Keywords: myocardial infarction, neutrophil, P-selectin
cardiovascular disease is the major cause of death in the United States and worldwide. Occlusion of a coronary artery causes tissue ischemia that leads to myocardial infarction (MI) with death of cardiomyocytes (27). Ischemia and reperfusion trigger neutrophil migration into the myocardium via endothelial adhesion molecules (e.g., P-selectin) (11, 12, 19, 25). These infiltrating neutrophils are activated after the onset of ischemia, increase cytokine levels in the blood (e.g., tumor necrosis factor-α and IL-6), and have potent cytotoxic effects on the myocardium (9, 11, 21). A depletion of neutrophils or an interference with their function has been shown to significantly reduce infarct size (15, 37).
Atrial natriuretic peptide (ANP) is rapidly secreted from cardiomyocytes during ischemia brought on by coronary artery occlusion (29, 44). ANP plays an important role in regulating blood pressure and volume through its natriuretic and vasodilatory effects (31, 38). Recently, it also has been recognized that ANP and its primary receptor guanylyl cyclase-A (GC-A) are expressed in immune cells and that ANP has proinflammatory effects (43). ANP primes neutrophils for activation, which leads to superoxide anion production and neutrophil degranulation processes that contribute to the cytotoxic effects of these cells (4, 44).

Task requirements
Retype the passage on neutrophils in myocardial infarction in full, word for word. The lines that come next are separate material and are not part of the passage on neutrophils in myocardial infarction.

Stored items

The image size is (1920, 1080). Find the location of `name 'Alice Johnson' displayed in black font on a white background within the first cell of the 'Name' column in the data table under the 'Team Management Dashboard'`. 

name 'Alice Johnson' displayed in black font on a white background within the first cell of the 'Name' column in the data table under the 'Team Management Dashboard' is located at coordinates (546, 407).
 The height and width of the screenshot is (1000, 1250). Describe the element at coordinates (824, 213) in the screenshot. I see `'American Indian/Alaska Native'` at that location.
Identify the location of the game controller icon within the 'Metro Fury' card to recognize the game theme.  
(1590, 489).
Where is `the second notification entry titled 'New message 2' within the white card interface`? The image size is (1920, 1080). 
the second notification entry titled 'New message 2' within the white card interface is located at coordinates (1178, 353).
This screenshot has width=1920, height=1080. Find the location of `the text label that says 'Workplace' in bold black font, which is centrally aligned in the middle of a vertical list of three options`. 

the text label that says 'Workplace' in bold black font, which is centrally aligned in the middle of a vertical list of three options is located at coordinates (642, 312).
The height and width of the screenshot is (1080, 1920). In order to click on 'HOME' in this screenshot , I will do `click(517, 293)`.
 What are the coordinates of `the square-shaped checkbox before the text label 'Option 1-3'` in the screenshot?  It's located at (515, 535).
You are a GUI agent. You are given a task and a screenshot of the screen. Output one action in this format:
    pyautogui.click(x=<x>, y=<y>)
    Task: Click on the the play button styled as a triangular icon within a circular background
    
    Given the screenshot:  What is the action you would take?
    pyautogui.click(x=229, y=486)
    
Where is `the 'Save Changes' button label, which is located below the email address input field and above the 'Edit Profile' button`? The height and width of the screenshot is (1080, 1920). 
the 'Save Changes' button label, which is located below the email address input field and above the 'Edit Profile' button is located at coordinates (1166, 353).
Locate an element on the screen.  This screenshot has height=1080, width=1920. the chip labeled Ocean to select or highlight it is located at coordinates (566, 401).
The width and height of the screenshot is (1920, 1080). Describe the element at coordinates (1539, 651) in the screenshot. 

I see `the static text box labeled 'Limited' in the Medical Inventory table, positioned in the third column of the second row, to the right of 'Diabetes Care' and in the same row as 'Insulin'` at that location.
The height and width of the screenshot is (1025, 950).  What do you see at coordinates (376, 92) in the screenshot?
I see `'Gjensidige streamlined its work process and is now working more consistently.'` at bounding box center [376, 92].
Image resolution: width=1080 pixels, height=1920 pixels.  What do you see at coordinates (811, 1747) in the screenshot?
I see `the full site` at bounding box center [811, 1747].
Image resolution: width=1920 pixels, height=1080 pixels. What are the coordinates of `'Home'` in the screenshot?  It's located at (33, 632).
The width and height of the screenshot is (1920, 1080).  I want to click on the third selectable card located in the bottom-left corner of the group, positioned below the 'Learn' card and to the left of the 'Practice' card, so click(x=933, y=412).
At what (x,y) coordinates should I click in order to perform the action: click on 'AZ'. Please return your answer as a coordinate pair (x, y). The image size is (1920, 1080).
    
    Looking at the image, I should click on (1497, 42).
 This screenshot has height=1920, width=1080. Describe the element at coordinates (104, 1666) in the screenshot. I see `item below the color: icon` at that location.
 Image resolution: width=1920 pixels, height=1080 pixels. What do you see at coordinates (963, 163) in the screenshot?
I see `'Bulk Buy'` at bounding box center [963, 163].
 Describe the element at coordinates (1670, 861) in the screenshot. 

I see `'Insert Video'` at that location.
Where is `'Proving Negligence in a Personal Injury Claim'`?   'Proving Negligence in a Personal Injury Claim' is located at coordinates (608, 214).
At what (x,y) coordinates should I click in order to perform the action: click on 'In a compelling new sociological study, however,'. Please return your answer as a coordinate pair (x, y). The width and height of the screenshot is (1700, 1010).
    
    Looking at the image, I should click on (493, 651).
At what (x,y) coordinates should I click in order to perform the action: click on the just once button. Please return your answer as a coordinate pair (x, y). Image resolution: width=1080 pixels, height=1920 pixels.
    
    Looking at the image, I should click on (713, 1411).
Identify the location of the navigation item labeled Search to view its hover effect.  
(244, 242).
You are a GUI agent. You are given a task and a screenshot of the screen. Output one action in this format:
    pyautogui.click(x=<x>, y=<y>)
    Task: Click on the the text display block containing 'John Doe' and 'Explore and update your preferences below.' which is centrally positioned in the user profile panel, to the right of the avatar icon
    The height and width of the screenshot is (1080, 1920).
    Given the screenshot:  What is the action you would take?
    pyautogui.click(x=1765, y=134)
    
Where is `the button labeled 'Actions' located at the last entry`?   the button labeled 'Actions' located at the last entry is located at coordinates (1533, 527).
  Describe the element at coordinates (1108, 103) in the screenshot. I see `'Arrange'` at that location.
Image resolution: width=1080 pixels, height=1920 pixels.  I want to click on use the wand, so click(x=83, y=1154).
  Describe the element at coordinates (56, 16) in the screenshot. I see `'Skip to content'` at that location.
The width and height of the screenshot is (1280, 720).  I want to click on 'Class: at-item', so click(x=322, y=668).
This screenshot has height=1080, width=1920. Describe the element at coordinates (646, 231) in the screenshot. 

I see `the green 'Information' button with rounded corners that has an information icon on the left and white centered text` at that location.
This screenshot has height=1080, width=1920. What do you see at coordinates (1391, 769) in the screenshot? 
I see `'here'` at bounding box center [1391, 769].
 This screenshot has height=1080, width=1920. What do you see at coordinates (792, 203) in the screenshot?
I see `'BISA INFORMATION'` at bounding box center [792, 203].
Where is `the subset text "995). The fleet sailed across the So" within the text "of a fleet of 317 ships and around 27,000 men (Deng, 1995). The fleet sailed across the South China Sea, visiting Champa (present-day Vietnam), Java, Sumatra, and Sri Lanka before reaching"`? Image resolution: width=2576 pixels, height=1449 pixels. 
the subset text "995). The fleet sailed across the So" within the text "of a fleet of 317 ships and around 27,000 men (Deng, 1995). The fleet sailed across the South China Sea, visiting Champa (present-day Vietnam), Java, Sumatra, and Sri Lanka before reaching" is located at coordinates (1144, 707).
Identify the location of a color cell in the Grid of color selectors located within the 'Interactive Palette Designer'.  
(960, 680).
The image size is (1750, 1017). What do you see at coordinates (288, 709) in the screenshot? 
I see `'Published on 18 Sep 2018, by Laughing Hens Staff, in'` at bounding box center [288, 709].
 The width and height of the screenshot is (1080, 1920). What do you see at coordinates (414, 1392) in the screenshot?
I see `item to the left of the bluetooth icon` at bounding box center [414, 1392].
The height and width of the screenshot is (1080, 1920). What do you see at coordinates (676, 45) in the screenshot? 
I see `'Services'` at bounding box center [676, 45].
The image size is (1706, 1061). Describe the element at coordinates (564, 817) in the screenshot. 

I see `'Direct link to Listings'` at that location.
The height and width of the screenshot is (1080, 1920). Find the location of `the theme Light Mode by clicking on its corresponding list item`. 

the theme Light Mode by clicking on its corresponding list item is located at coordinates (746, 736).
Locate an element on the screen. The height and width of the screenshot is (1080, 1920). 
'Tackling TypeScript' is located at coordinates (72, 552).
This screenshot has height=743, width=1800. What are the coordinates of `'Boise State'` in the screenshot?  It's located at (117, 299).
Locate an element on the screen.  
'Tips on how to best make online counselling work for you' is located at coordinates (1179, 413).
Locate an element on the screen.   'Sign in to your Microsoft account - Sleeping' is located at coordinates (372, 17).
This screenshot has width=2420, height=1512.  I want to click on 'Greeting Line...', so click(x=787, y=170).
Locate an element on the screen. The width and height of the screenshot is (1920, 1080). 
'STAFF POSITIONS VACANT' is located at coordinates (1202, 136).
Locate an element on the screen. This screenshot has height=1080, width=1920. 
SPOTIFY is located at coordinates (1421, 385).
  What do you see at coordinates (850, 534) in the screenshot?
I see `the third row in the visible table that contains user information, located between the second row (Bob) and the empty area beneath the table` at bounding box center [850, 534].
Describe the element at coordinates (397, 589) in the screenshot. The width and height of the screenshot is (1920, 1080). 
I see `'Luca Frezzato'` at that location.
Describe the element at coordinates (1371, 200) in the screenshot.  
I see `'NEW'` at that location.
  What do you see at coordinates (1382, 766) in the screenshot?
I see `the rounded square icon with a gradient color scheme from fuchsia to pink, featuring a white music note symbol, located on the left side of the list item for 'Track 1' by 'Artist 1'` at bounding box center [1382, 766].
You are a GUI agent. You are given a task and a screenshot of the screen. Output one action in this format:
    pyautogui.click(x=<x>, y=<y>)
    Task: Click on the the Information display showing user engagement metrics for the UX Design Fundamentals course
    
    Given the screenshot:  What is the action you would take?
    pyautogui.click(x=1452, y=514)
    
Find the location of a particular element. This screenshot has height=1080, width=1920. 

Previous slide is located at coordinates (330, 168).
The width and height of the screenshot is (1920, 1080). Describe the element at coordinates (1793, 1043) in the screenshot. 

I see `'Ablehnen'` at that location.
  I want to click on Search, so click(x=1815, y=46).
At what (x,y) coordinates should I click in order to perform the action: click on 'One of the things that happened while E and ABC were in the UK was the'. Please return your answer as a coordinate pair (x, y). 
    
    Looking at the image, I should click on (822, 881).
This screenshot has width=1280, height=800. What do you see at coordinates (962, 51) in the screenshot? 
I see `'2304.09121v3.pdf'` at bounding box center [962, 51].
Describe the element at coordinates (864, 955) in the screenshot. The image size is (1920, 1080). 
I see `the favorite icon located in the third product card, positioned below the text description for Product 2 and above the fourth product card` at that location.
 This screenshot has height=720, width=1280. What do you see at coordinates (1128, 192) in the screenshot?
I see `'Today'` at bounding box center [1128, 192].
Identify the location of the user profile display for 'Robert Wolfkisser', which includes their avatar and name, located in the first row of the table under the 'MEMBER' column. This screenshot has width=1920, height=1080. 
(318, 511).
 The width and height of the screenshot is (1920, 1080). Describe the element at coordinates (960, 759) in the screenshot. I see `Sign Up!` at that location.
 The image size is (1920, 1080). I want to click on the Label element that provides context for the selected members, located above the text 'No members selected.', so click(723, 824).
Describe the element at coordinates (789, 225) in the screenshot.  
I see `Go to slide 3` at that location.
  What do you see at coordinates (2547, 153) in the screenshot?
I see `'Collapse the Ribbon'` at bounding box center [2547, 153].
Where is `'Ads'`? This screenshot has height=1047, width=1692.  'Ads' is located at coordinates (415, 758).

Exercise answer
Keywords: myocardial infarction, neutrophil, P-selectin
cardiovascular disease is the major cause of death in the United States and worldwide. Occlusion of a coronary artery causes tissue ischemia that leads to myocardial infarction (MI) with death of cardiomyocytes (27). Ischemia and reperfusion trigger neutrophil migration into the myocardium via endothelial adhesion molecules (e.g., P-selectin) (11, 12, 19, 25). These infiltrating neutrophils are activated after the onset of ischemia, increase cytokine levels in the blood (e.g., tumor necrosis factor-α and IL-6), and have potent cytotoxic effects on the myocardium (9, 11, 21). A depletion of neutrophils or an interference with their function has been shown to significantly reduce infarct size (15, 37).
Atrial natriuretic peptide (ANP) is rapidly secreted from cardiomyocytes during ischemia brought on by coronary artery occlusion (29, 44). ANP plays an important role in regulating blood pressure and volume through its natriuretic and vasodilatory effects (31, 38). Recently, it also has been recognized that ANP and its primary receptor guanylyl cyclase-A (GC-A) are expressed in immune cells and that ANP has proinflammatory effects (43). ANP primes neutrophils for activation, which leads to superoxide anion production and neutrophil degranulation processes that contribute to the cytotoxic effects of these cells (4, 44).